→ Short exercise 1
According to the passage on Ukraine's referendum law below, what does the 2012 Law On National Referendum fail to provide for?
→ Short exercise 2
Continue the passage on Ukraine's referendum law below, beginning right after its last sentence.

→ Quoted passage

++++

One of the main reasons why such tool of democracy as people's plebiscite is so pathetic in Ukraine lays in the ineffective legislation and lack of understanding of what issues should be put to a national referendum, and what should be the prerogative of local voting. For example, under decentralization, it would be appropriate to enable communities to address issues of local government through local referendums. Unfortunately, this form of citizen participation cannot be realized in everyday life after the adoption in 2012 of Law On National Referendum (upon the will of the then President of Ukraine Viktor Yanukovych, as insurance – to be able to pass necessary decisions by referendum if they are not supported in Parliament), because this document does not provide for setting up and holding of local plebiscites.

It should be reminded that the for draft law on national referendum No.6278 of April 29, 2010, was held November 6, 2012, quite unexpectedly. The bill was adopted in the first reading and as a whole, literally, in 10 minutes. This is despite the fact that, before the second reading, almost a thousand amendments were filed, and it was earlier harshly criticized by the Venice Commission (in particular over the norm allowing the authorities submit to the referendum the issues of Constitutional amendments, as it is contrary to the very Constitution). Also during the vote, the deputies resorted to an embarrassing practice of pushing buttons for their colleagues missing at the session (less than 100 deputies attended in the meeting, while the law needed 226 votes to slide through Parliament).

++++

→ Dataset extract
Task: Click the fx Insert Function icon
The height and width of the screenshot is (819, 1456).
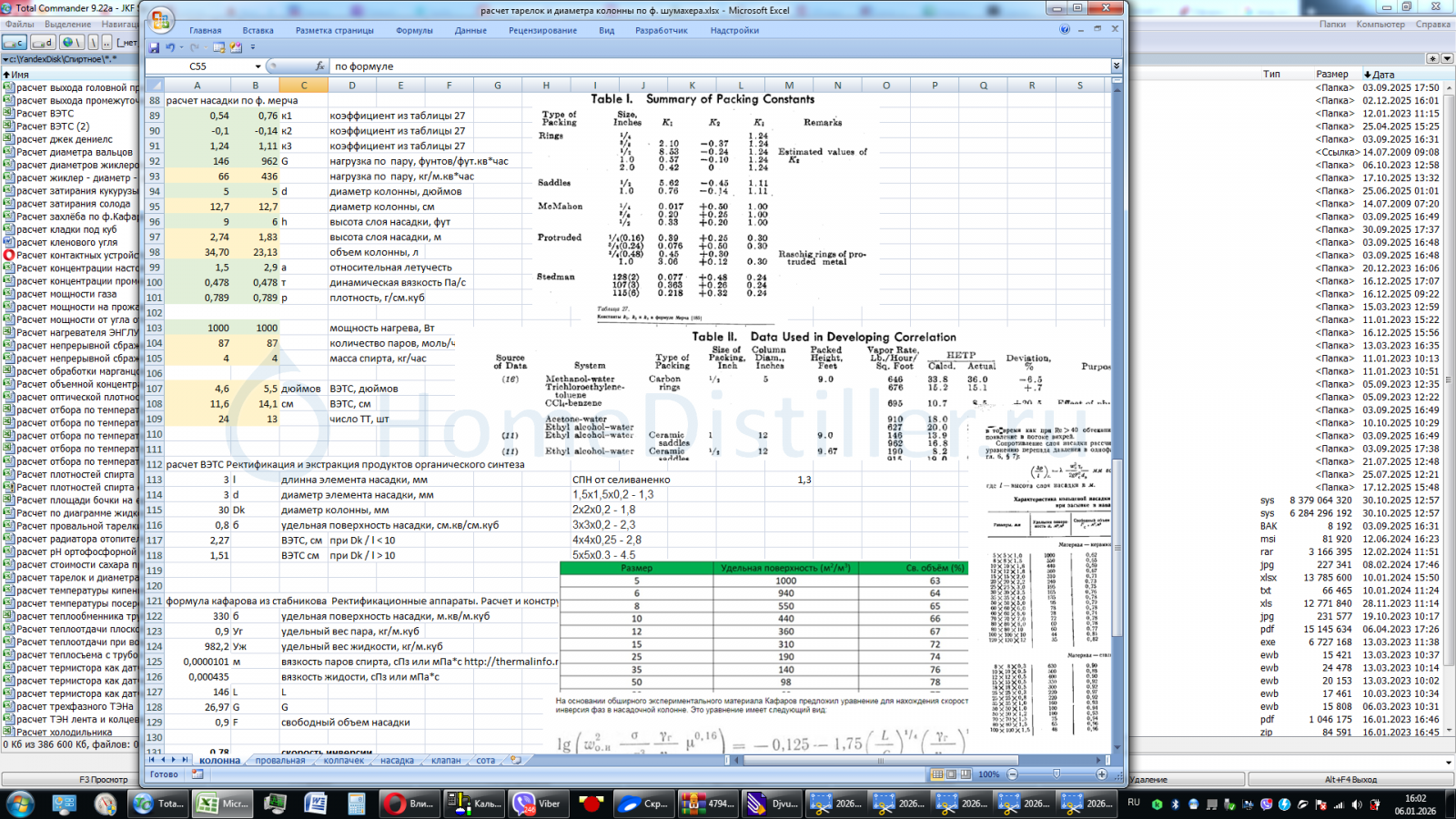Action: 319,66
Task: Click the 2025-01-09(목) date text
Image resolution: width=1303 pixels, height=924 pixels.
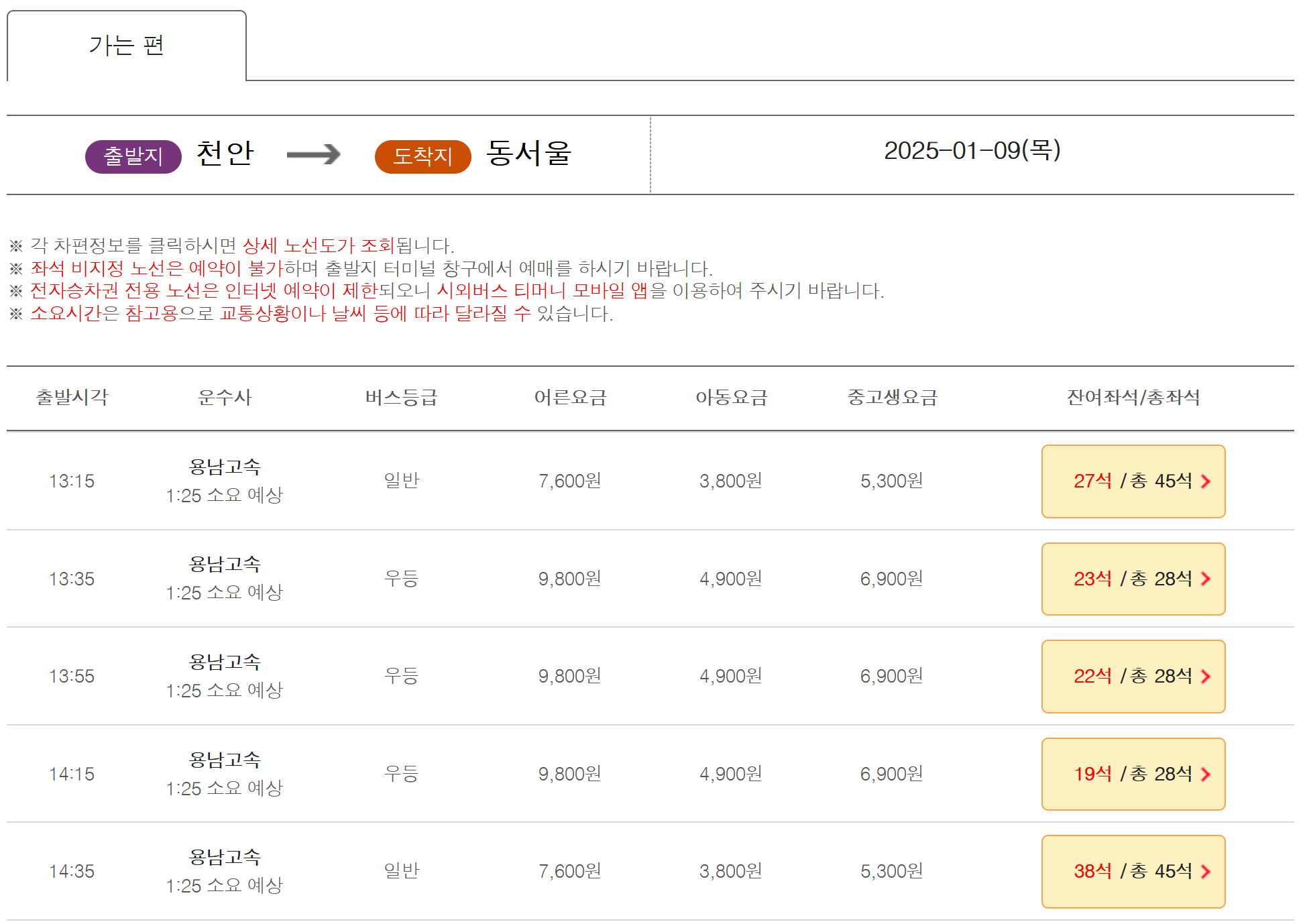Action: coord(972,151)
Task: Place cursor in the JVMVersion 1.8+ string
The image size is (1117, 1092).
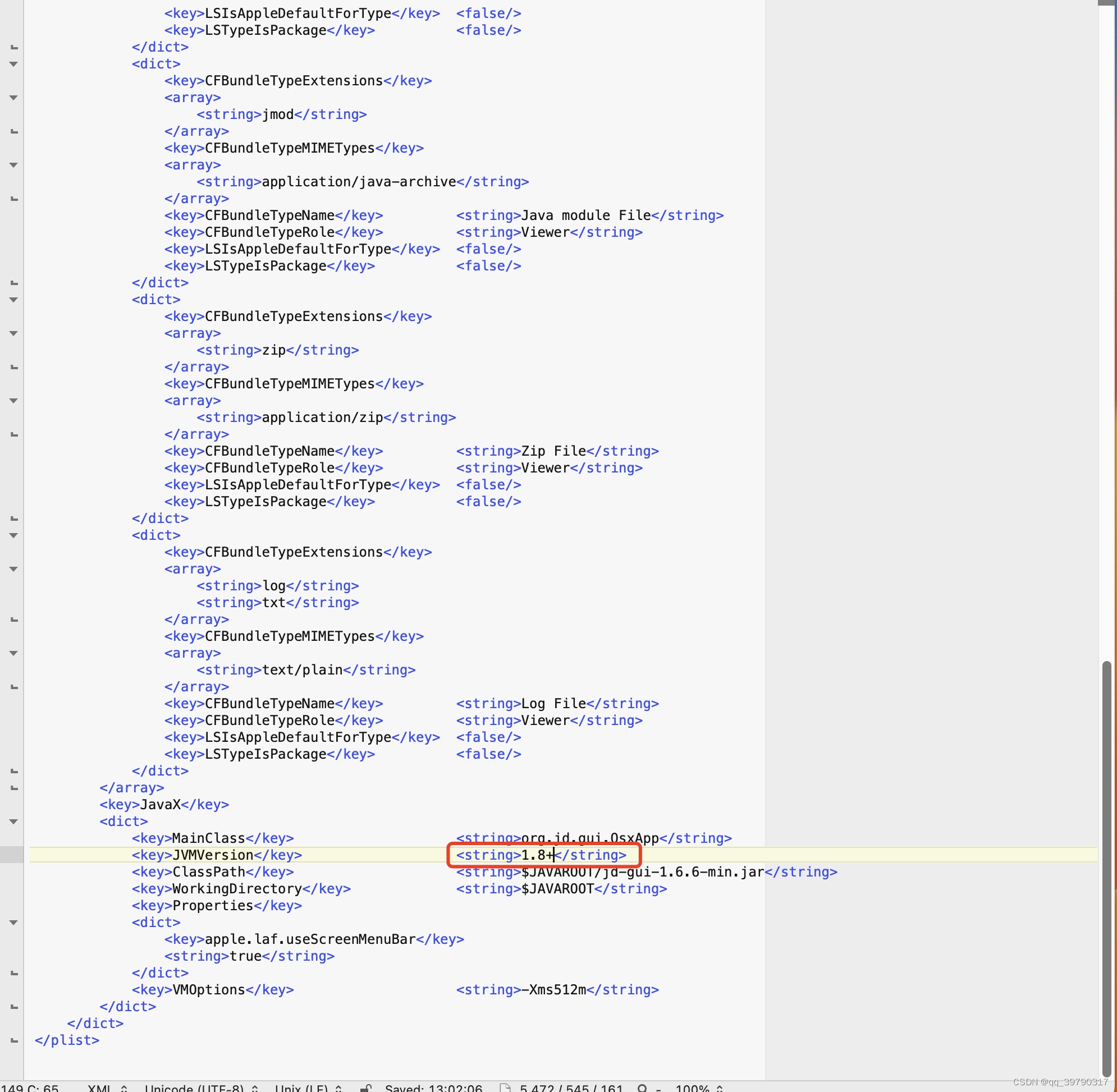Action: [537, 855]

++++

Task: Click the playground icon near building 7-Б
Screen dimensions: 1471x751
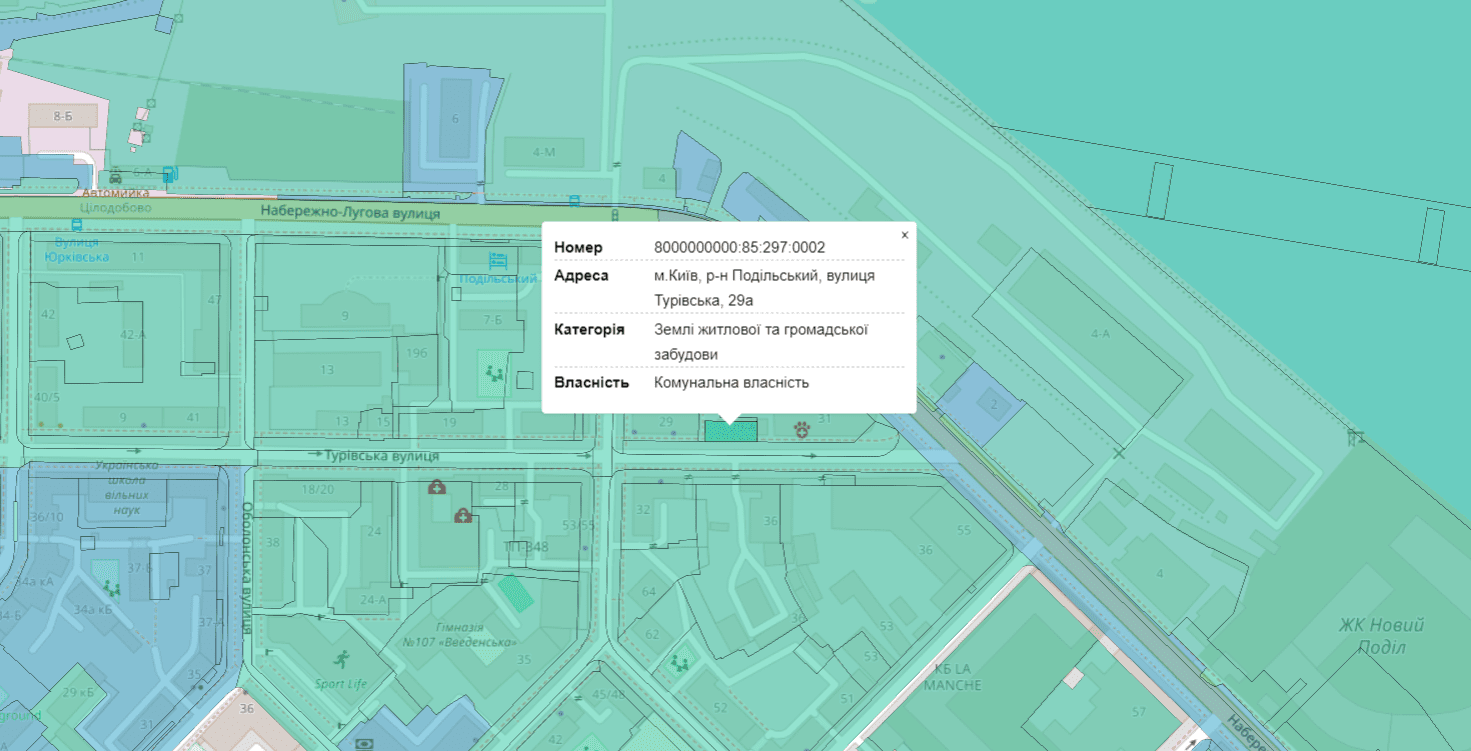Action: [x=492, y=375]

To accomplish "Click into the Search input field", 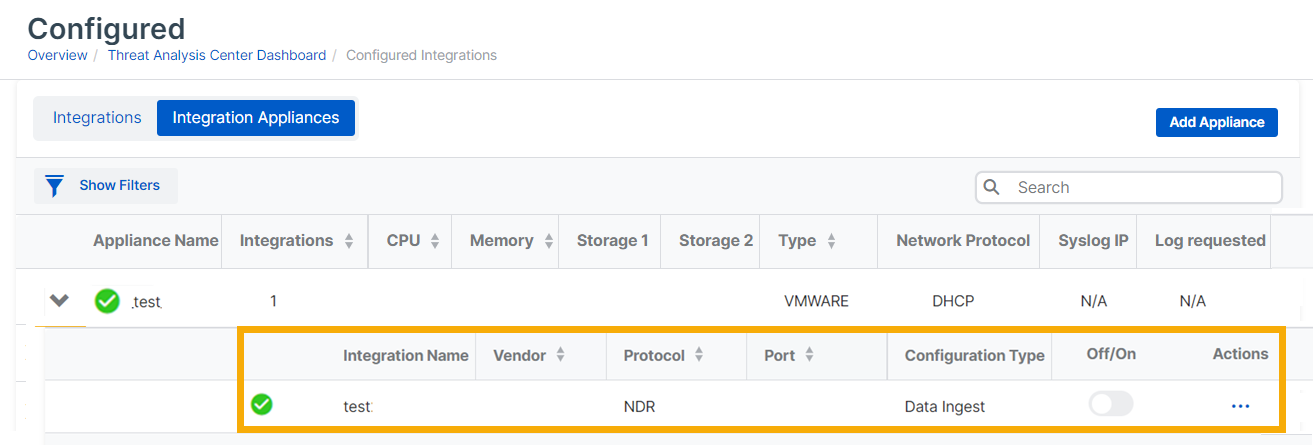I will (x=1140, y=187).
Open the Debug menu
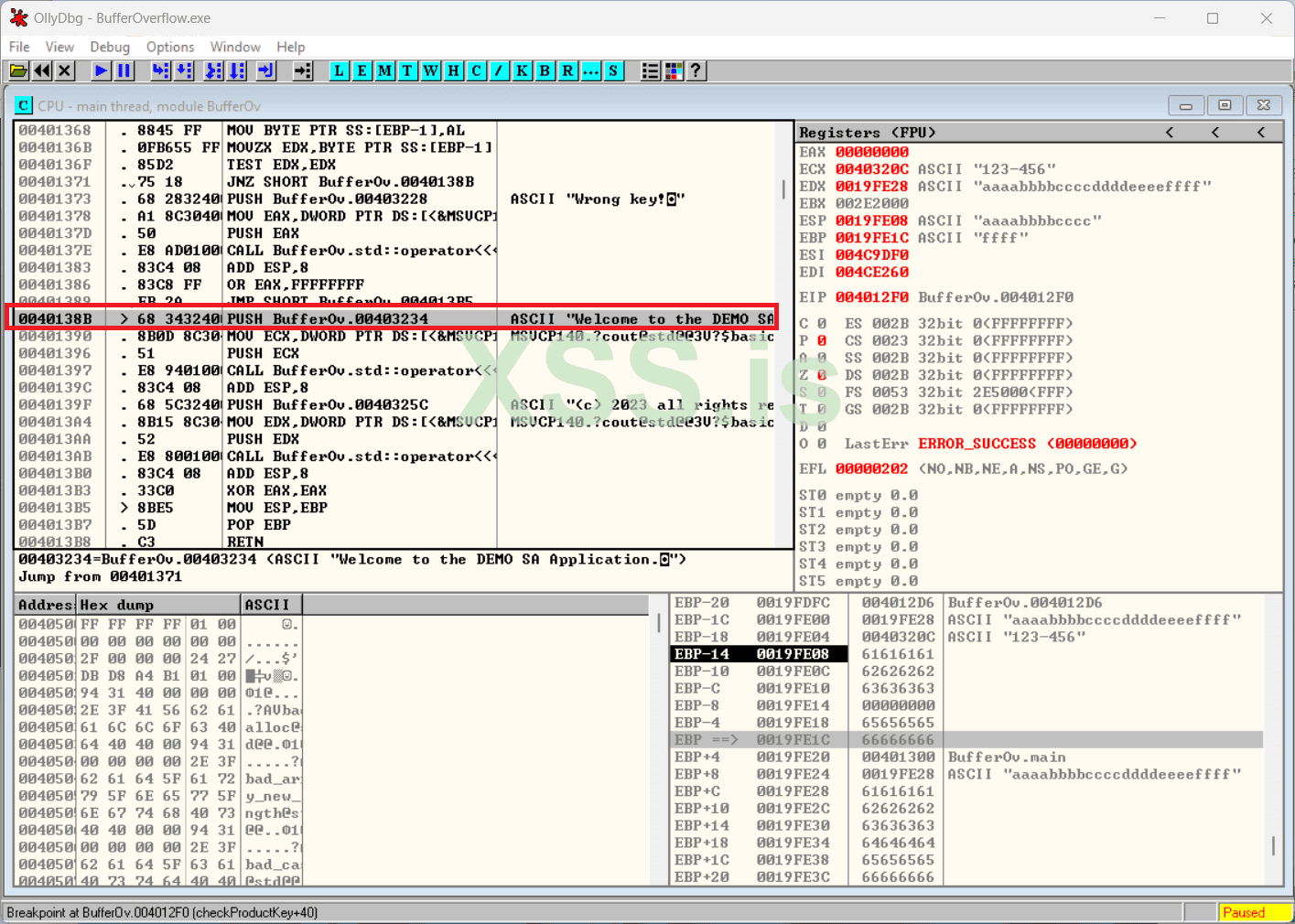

++++

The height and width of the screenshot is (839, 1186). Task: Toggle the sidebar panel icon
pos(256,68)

++++

→ Result 1
It does not provide for setting up and holding local plebiscites.

→ Result 2
However, this pace could be explained quite simply – the Party of Regions wished to use the law to put to a referendum a question of Ukraine’s integration vector. Moreover, one of the social-political organizations created by a person closely tied to Vladimir Putin, Viktor Medvedchuk, who in 2012 was "aiming" at a prime minister’s seat, has for more than six months imposed on the Ukrainians the ideas of “implementing the principle of direct democracy." That is, it promoted the need for a referendum on Ukraine's accession to the Russian-orchestrated Customs Union and the federal structure of the Ukrainian state...


Of course, this was never realized. In two years, the country has gone through dramatic changes, but a "phantom pain" from the law on national referendums adopted in 2012 is still haunting Ukraine. The thing is that over the recent years, there have become more calls to address certain issues through a plebiscite. First of all, it is about the special status of Donbas in the context of amending the Basic Law.

According to recent opinion polls, more than half of Ukrainians (51.2%) speak out against it one way or another. However, according to experts of the Coalition titled "For Fair Referendum," given that the Parliament will fail to provide 300 votes to support Constitutional amendments, while Russia’s pressure to implement the Minsk agreement keeps building up, the approval of the provision regarding Donbas (and as an alternative to holding elections in areas beyond government control in Donetsk and Luhansk regions) a referendum may be used as well. "Recent media reports say that in the context of the Minsk agreements, a referendum may be held to legitimize certain decisions, to ease public tension in that part of the society which does not accept the Minsk Agreement. If this law is used to legitimize such decisions, it will lead to more turbulence and undermine the authority of the state in the international arena as well as trust in government," says MP from the Bloc of Petro Poroshenko Svitlana Zalishchuk.

MP Zalishchuk commented on possibility of a referendum within the framework of the Minsk-2 / Photo from UNIAN

Experts insist that the application of the current version of the law on national referendum can lead to distortion of any results of people's will and be used to usurp power, so it must be abolished as soon as possible.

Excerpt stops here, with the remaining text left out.